Да, это был ее бенефис! Роковой бенефис! Она плясала, как дервиш.
Казалось, что в этой исступленной пляске она хотела выплясать все свое горе, все свои страдания, все свое наболевшее сердце, сердце проститутки, всеми презираемой, отверженной, преследуемой и гнусно и подло обираемой.
Сердце, сердце проститутки, сестры нашей, сбившейся с пути в темную, ненастную ночь, — кто интересовался тобой?!.. Кто пытался заглянуть к тебе вовнутрь?!..

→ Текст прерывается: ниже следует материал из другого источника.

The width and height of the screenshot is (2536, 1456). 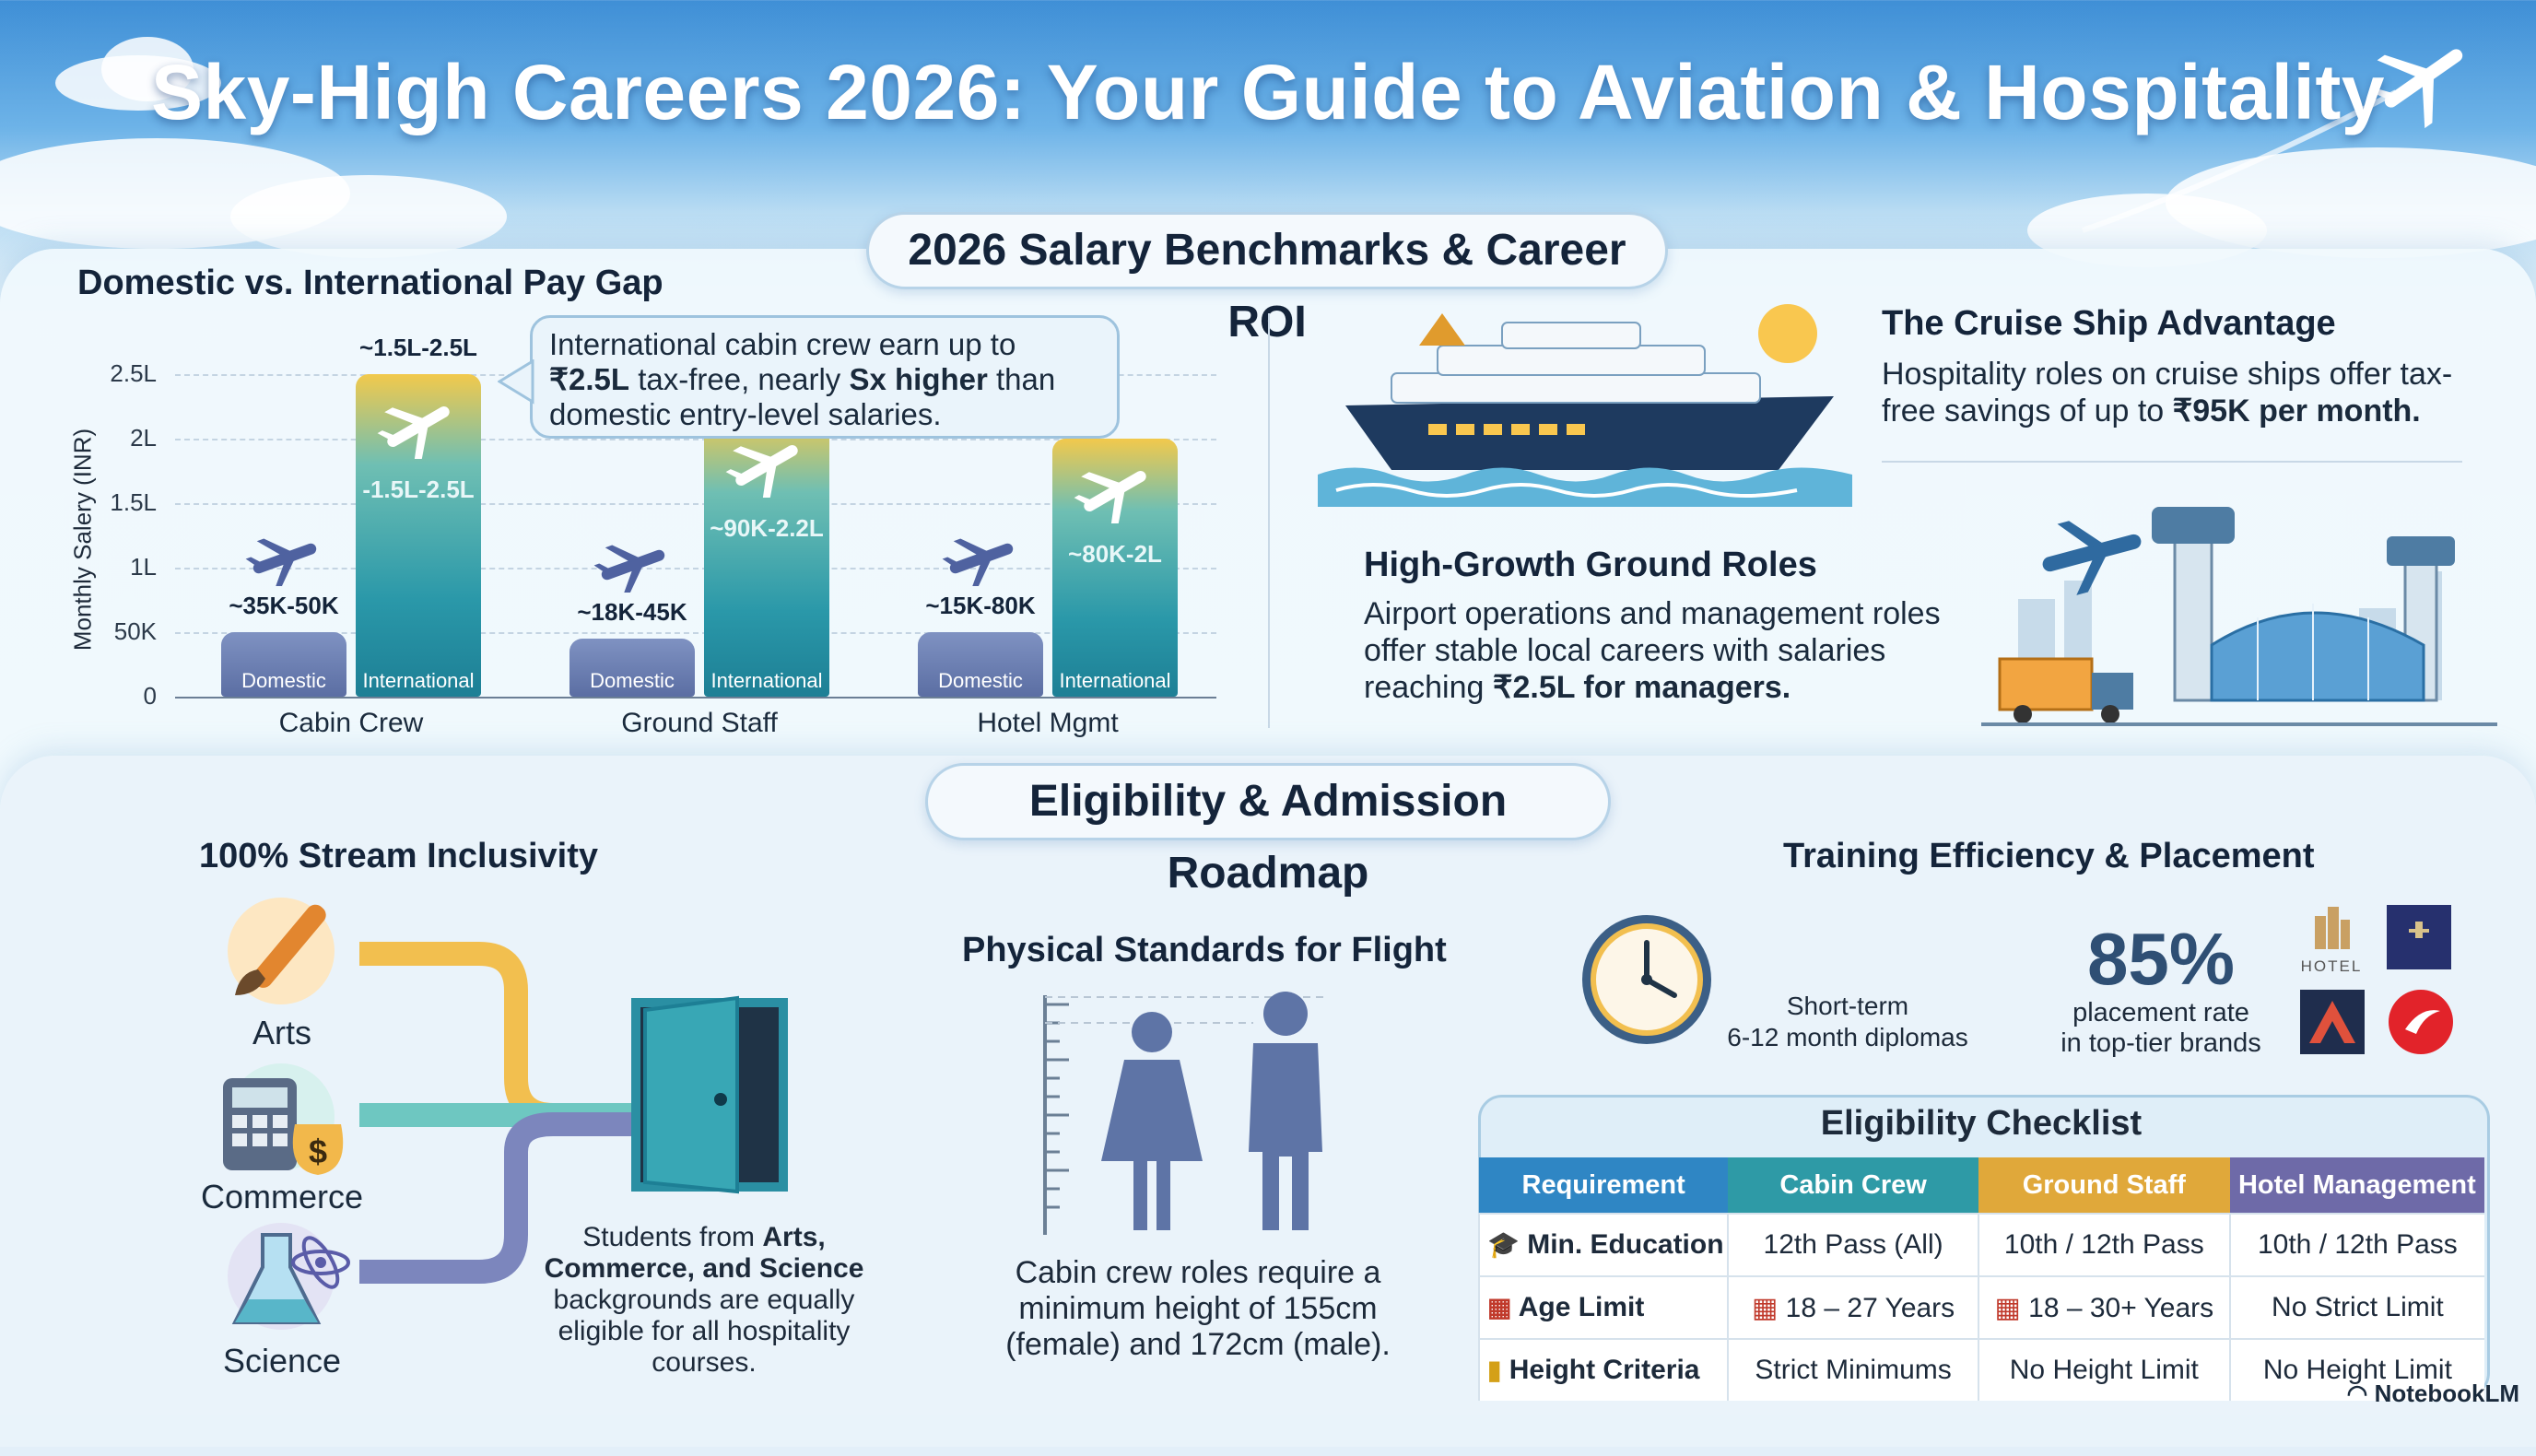 What do you see at coordinates (1852, 1244) in the screenshot?
I see `table-cell: 12th Pass (All)` at bounding box center [1852, 1244].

Спиро стал также изнемогать. Весь мокрый, как лошадь, пробежавшая несколько верст, он понатужился в последний раз, сделал несколько "отскочей" и опустил руку, державшую Бетю.
Бетя, оставшись без поддержки, зашаталась, завертелась, как волчок, и взмахнула рукой, ища потерянную опору. Но, не найдя ее, она в последний раз покачнулась и грохнулась о пол.
Она грохнулась лицом книзу.
По округлой красной спине ее вдруг пробежала судорога. Вслед за этим шея ее вытянулась, как у черепахи, послышалось клокотанье в груди и из горла хлынула кровь.
В секунду возле Бети образовалось большое красное пятно, от которого во все стороны по паркету побежали красные лучи.
Смех, говор, остроты, веселые возгласы и музыка оборвались, и все, находившиеся в вале, бросились к Бете. Первая бросилась Надя. Она опустилась перед нею на колени и проговорила сквозь слезы:
— Бетичка… что с тобой?
Но Бетя не отвечала.
— Доплясалась! — раздался чей-то равнодушный голос из группы гостей.
— Неужто она умерла? — спросила тревожно Леля.
— Не умерла, — ответила авторитетно Антонина Ивановна. — Если бы умерла, то не дышала бы. А она дышит. Видишь? Надо увести ее отсюда. Ну-ка, девушки!